Rewrite the data below as a numbered list with one line per item, omitting blank lines and excluding the pictures.

Start SUPPLIED DATA

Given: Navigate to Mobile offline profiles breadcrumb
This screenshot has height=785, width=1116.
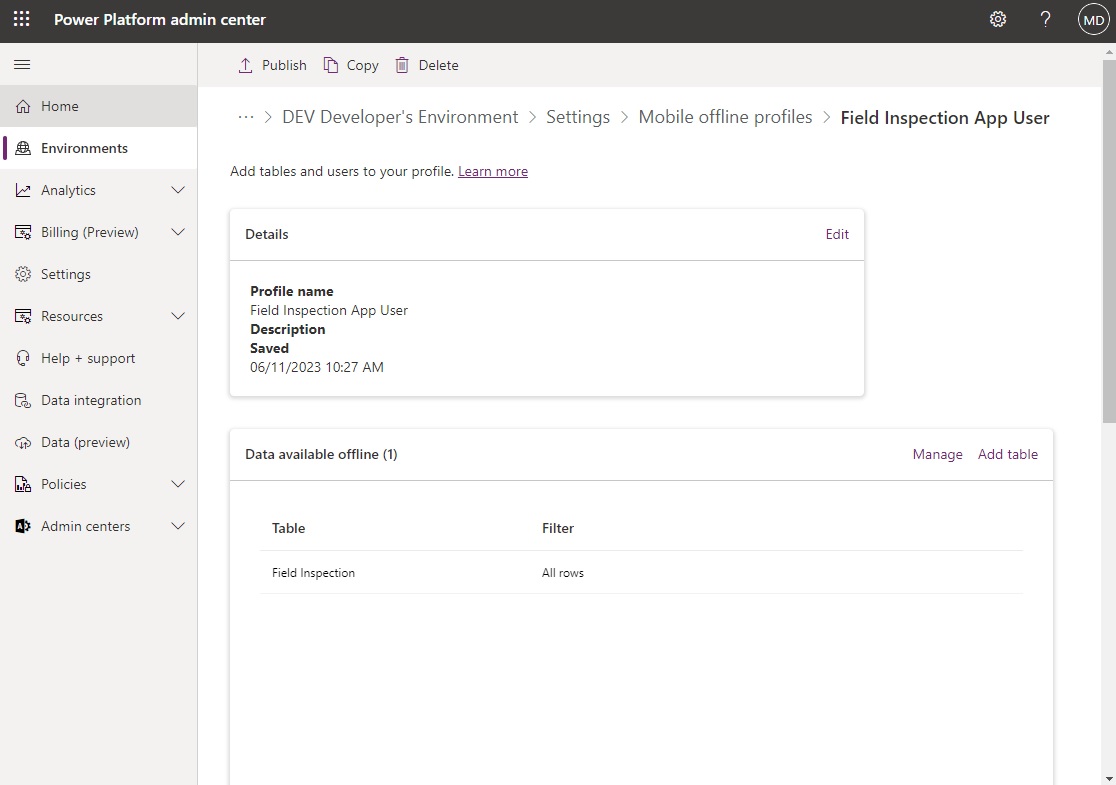Looking at the screenshot, I should coord(725,116).
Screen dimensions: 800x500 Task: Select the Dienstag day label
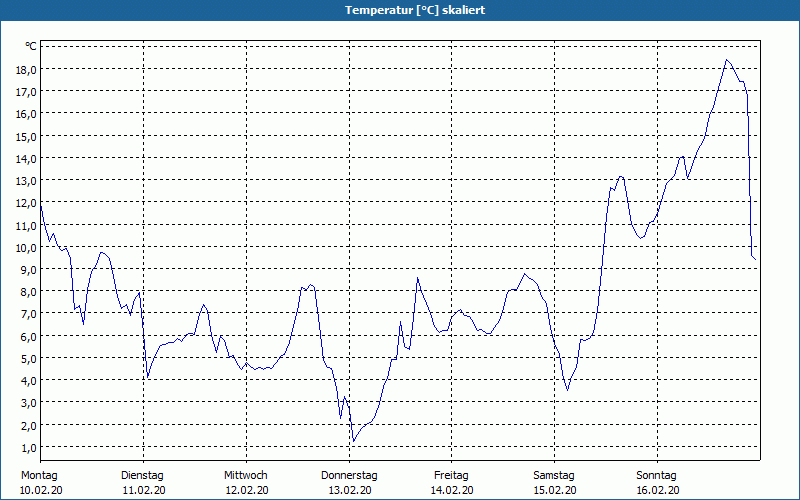(142, 475)
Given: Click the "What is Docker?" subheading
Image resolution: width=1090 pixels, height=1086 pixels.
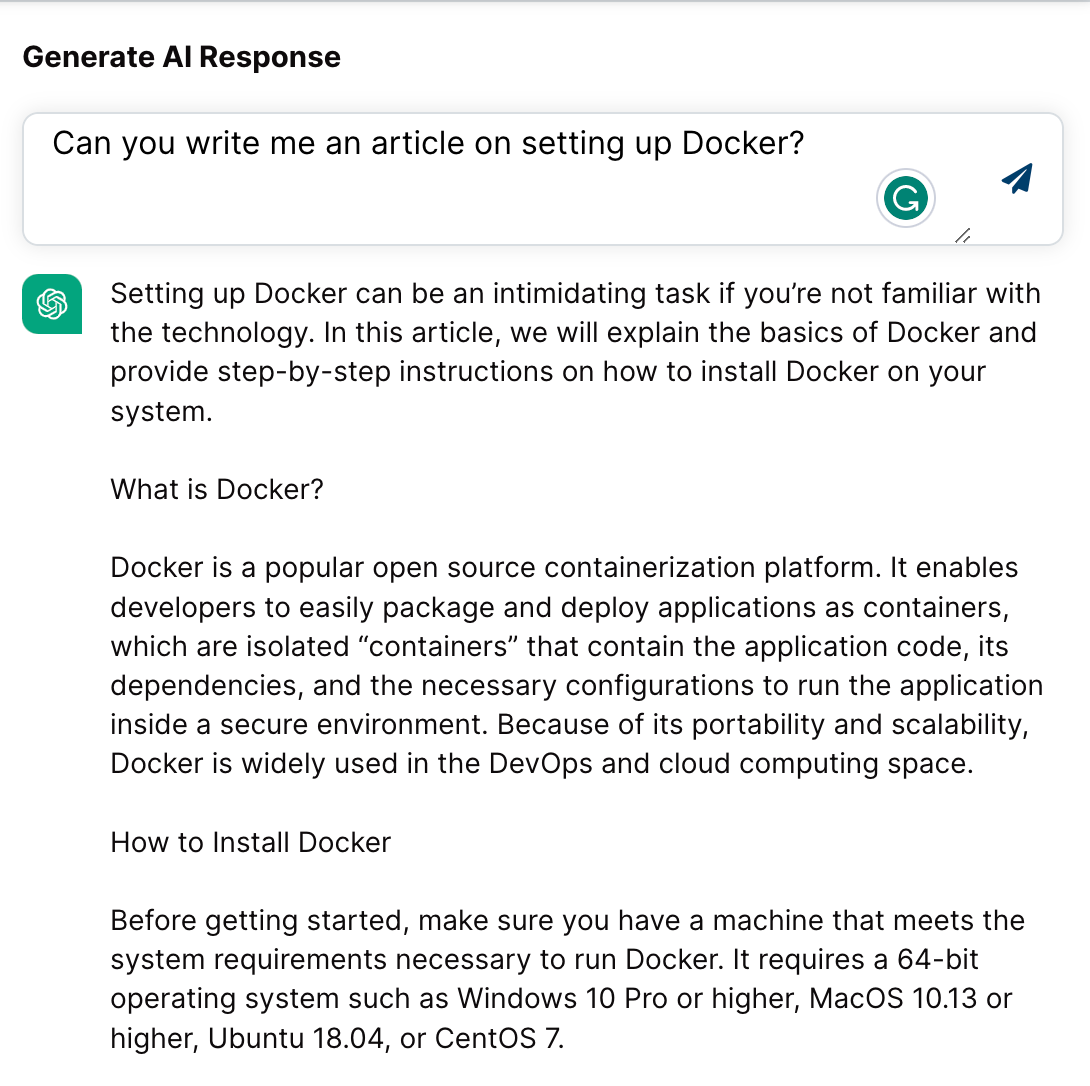Looking at the screenshot, I should (217, 489).
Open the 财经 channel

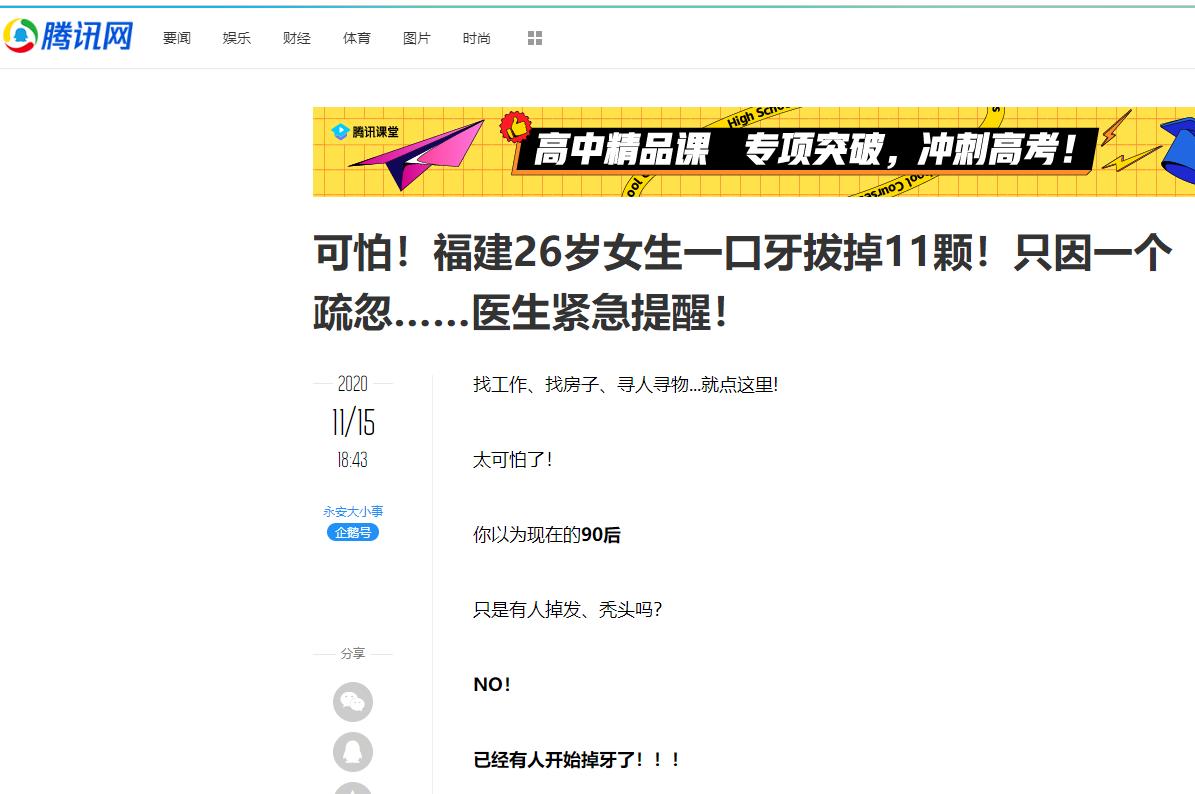click(x=296, y=37)
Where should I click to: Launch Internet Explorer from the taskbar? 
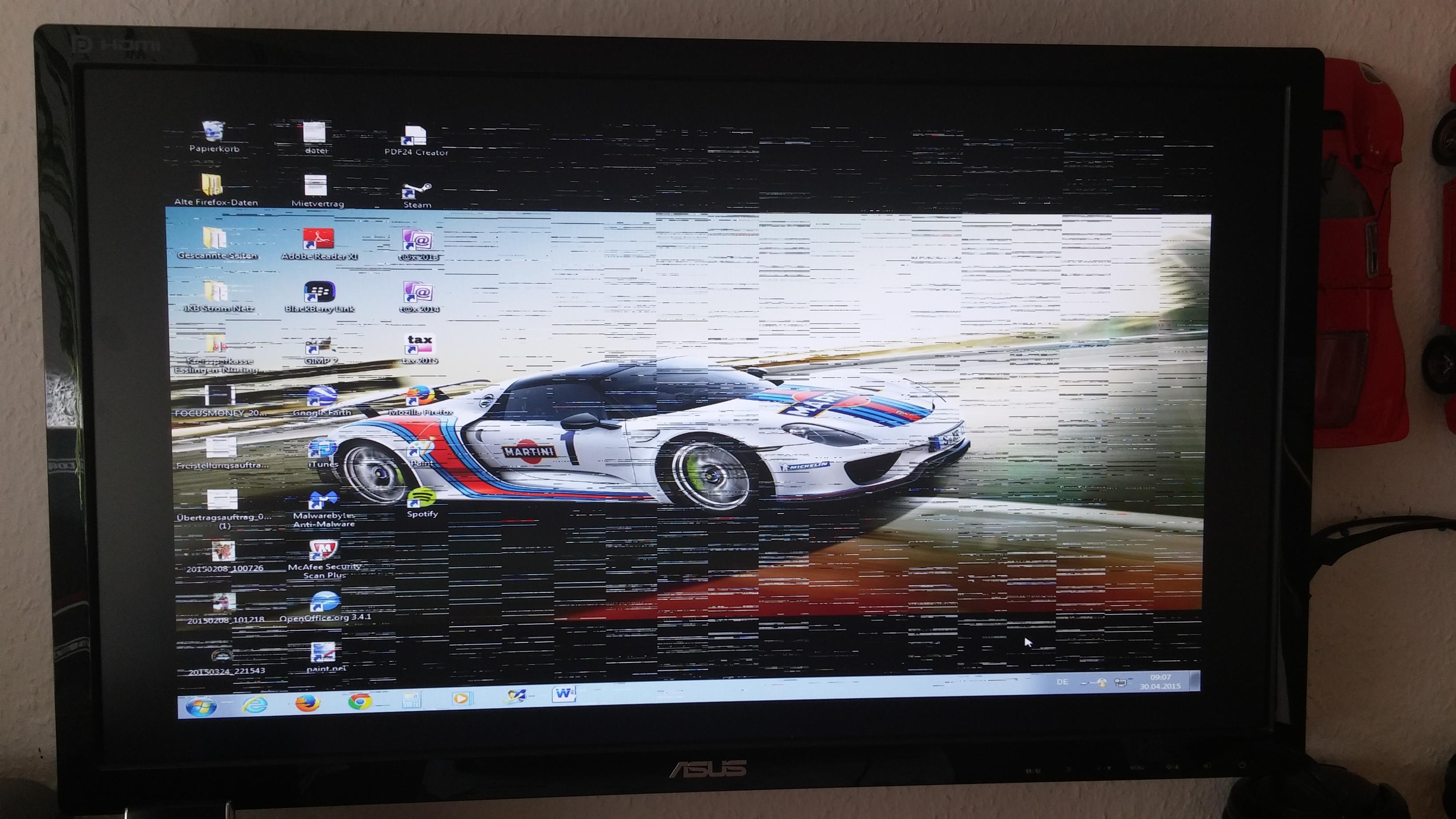click(x=255, y=704)
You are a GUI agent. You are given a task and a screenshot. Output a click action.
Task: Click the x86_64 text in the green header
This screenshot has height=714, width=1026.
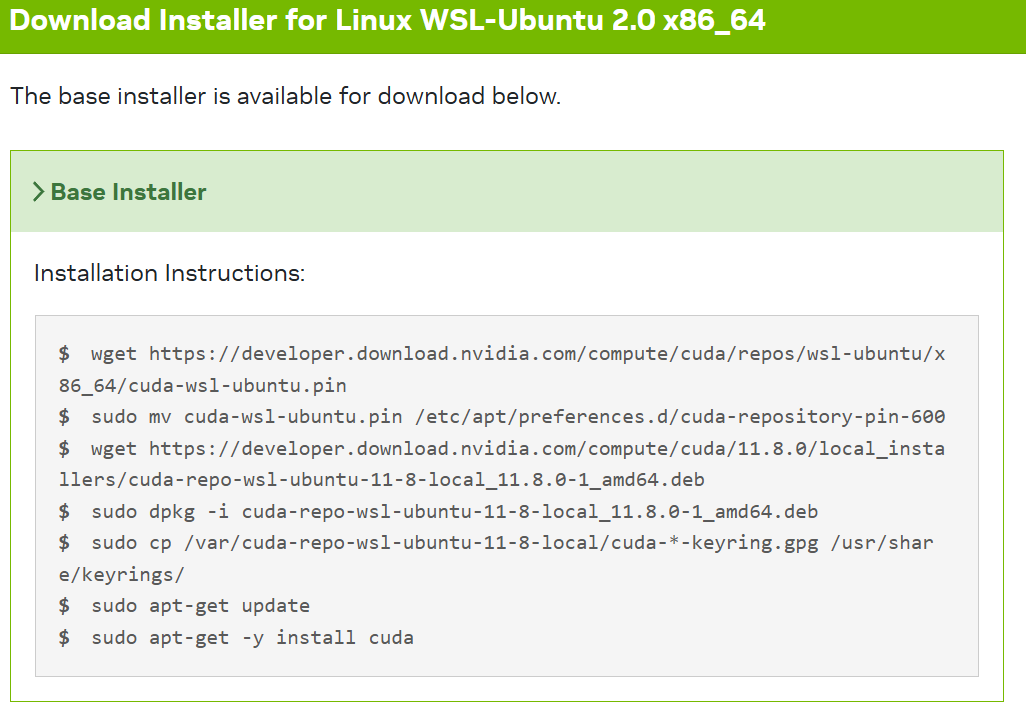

End SUPPLIED DATA

PROBLEM SOLUTION
1. Given: Navigate to Mobile offline profiles breadcrumb
2. This screenshot has height=785, width=1116.
3. Looking at the screenshot, I should coord(725,116).
4. Screen dimensions: 800x500 Task: Select the Dienstag day label
5. (142, 475)
6. Given: Click the "What is Docker?" subheading
7. Image resolution: width=1090 pixels, height=1086 pixels.
8. Looking at the screenshot, I should (217, 489).
9. Open the 财经 channel
10. click(x=296, y=37)
11. Where should I click to: Launch Internet Explorer from the taskbar? 
12. click(x=255, y=704)
13. You are a GUI agent. You are given a task and a screenshot. Output a click action.
14. Task: Click the x86_64 text in the green header
15. This screenshot has height=714, width=1026.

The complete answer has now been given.